> [Work task] Which lines of the data below contain "agent"? Please show them all.

> [Information]
━━━━━━━━━━━━━━━━━━━━

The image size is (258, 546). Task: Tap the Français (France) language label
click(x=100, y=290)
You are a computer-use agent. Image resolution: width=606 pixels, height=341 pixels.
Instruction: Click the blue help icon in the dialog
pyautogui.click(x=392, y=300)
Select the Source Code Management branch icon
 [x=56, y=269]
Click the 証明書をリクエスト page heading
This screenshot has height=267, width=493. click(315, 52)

━━━━━━━━━━━━━━━━━━━━

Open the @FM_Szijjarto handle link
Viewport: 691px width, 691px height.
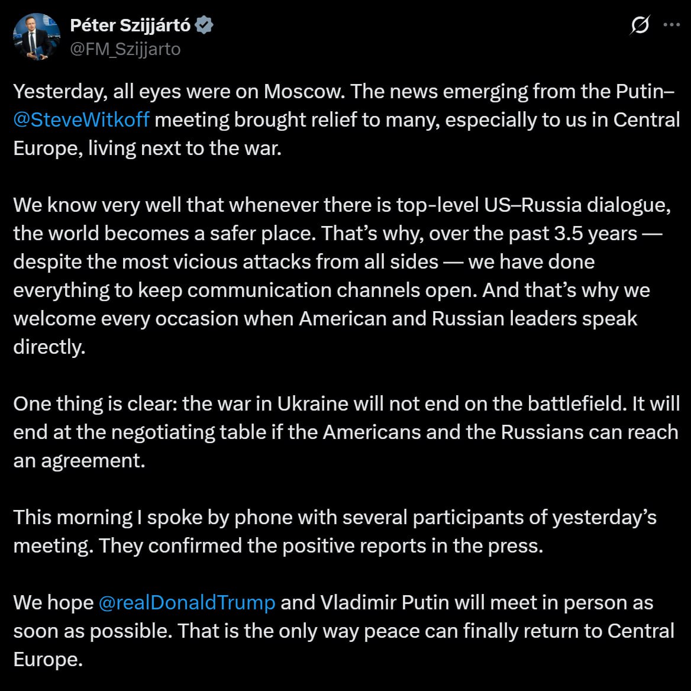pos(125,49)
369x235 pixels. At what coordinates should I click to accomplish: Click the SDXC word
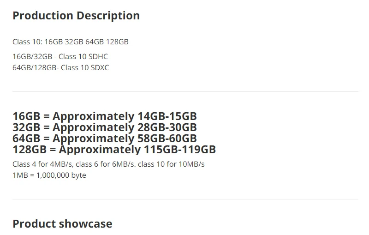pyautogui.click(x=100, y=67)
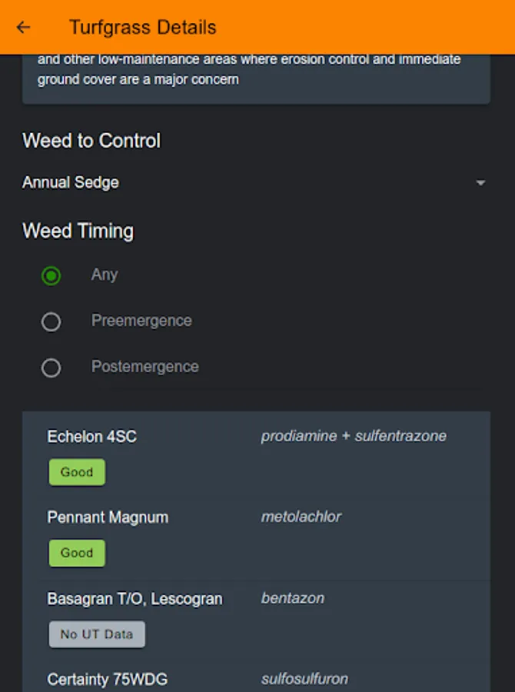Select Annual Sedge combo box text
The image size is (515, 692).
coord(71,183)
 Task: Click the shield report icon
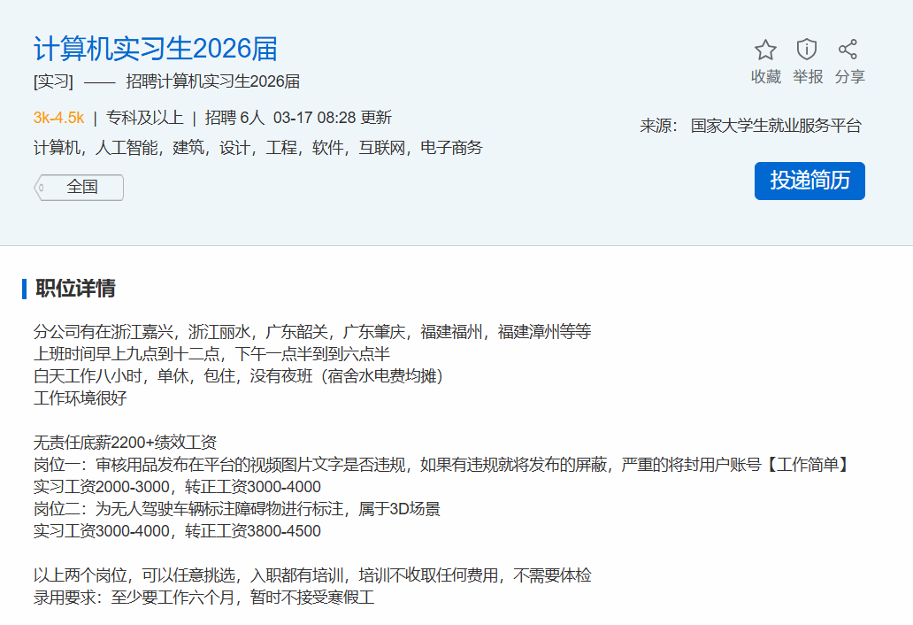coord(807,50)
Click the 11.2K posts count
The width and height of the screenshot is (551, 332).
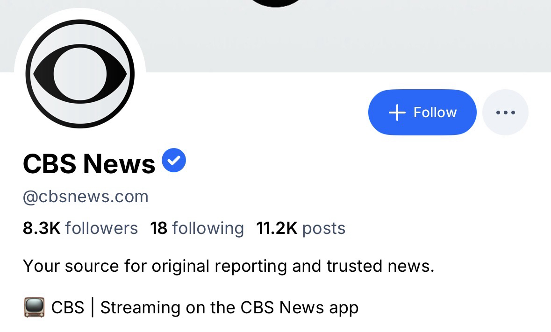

━━━━━━━━━━━━━━━━━━━━

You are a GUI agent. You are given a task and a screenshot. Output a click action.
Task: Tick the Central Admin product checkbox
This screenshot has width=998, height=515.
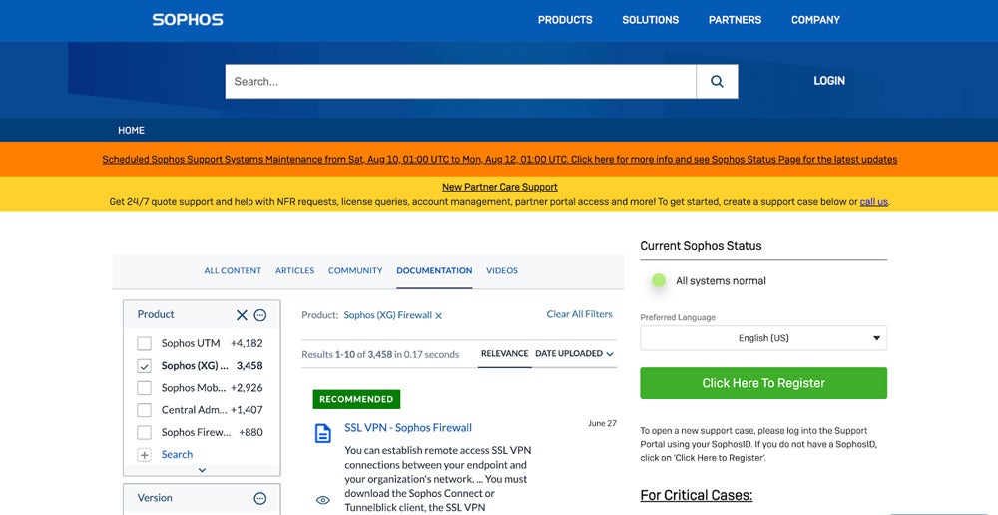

━━━━━━━━━━━━━━━━━━━━

> [Written reply]
You are a computer-use agent. Image resolution: width=606 pixels, height=341 pixels.
You are a GUI agent. You are given a task and a screenshot. Output a click action.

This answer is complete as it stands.